● **Dataset content**:
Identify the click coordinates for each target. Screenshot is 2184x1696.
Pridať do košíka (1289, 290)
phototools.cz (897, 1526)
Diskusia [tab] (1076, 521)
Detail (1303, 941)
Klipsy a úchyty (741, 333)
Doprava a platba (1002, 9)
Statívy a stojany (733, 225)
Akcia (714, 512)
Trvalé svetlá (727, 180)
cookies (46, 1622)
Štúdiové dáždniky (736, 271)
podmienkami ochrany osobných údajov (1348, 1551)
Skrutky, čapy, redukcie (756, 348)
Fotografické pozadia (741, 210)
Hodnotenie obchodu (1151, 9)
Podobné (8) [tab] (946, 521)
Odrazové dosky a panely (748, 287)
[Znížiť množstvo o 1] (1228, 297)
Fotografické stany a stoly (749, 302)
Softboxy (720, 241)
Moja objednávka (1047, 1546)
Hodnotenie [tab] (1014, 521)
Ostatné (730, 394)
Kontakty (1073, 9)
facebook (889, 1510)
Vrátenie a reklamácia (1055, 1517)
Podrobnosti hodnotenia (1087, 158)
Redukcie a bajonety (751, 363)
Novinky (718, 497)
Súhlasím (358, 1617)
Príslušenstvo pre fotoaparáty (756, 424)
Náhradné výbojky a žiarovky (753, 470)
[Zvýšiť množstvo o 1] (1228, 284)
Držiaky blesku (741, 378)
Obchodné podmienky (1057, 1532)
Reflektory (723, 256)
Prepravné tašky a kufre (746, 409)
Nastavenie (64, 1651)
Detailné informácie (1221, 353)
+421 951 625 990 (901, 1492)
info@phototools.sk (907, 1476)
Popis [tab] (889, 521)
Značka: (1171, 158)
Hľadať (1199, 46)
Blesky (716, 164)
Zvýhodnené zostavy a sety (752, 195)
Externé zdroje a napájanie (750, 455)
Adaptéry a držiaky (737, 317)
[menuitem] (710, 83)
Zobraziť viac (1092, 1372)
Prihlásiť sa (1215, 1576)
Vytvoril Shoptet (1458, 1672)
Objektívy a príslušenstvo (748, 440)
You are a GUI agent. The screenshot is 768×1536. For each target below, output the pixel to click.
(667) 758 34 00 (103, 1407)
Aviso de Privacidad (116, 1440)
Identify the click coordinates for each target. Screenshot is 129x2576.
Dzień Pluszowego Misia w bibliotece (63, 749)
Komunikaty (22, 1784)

● **Exercise prompt**: In full and without alteration, write out each record.

● **Expected answer**:
Identify the click coordinates for each target. Screenshot is 2184x1696.
Pridať do košíka (1289, 290)
phototools.cz (897, 1526)
Diskusia [tab] (1076, 521)
Detail (1303, 941)
Klipsy a úchyty (741, 333)
Doprava a platba (1002, 9)
Statívy a stojany (733, 225)
Akcia (714, 512)
Trvalé svetlá (727, 180)
cookies (46, 1622)
Štúdiové dáždniky (736, 271)
podmienkami ochrany osobných údajov (1348, 1551)
Skrutky, čapy, redukcie (756, 348)
Fotografické pozadia (741, 210)
Hodnotenie obchodu (1151, 9)
Podobné (8) [tab] (946, 521)
Odrazové dosky a panely (748, 287)
[Znížiť množstvo o 1] (1228, 297)
Fotografické stany a stoly (749, 302)
Softboxy (720, 241)
Moja objednávka (1047, 1546)
Hodnotenie [tab] (1014, 521)
Ostatné (730, 394)
Kontakty (1073, 9)
facebook (889, 1510)
Vrátenie a reklamácia (1055, 1517)
Podrobnosti hodnotenia (1087, 158)
Redukcie a bajonety (751, 363)
Novinky (718, 497)
Súhlasím (358, 1617)
Príslušenstvo pre fotoaparáty (756, 424)
Náhradné výbojky a žiarovky (753, 470)
[Zvýšiť množstvo o 1] (1228, 284)
Držiaky blesku (741, 378)
Obchodné podmienky (1057, 1532)
Reflektory (723, 256)
Prepravné tašky a kufre (746, 409)
Nastavenie (64, 1651)
Detailné informácie (1221, 353)
+421 951 625 990 (901, 1492)
info@phototools.sk (907, 1476)
Popis [tab] (889, 521)
Značka: (1171, 158)
Hľadať (1199, 46)
Blesky (716, 164)
Zvýhodnené zostavy a sety (752, 195)
Externé zdroje a napájanie (750, 455)
Adaptéry a držiaky (737, 317)
[menuitem] (710, 83)
Zobraziť viac (1092, 1372)
Prihlásiť sa (1215, 1576)
Vytvoril Shoptet (1458, 1672)
Objektívy a príslušenstvo (748, 440)
You are a GUI agent. The screenshot is 768×1536. For each target below, output the pixel to click.
(667) 758 34 00 (103, 1407)
Aviso de Privacidad (116, 1440)
Identify the click coordinates for each target. Screenshot is 129x2576.
Dzień Pluszowego Misia w bibliotece (63, 749)
Komunikaty (22, 1784)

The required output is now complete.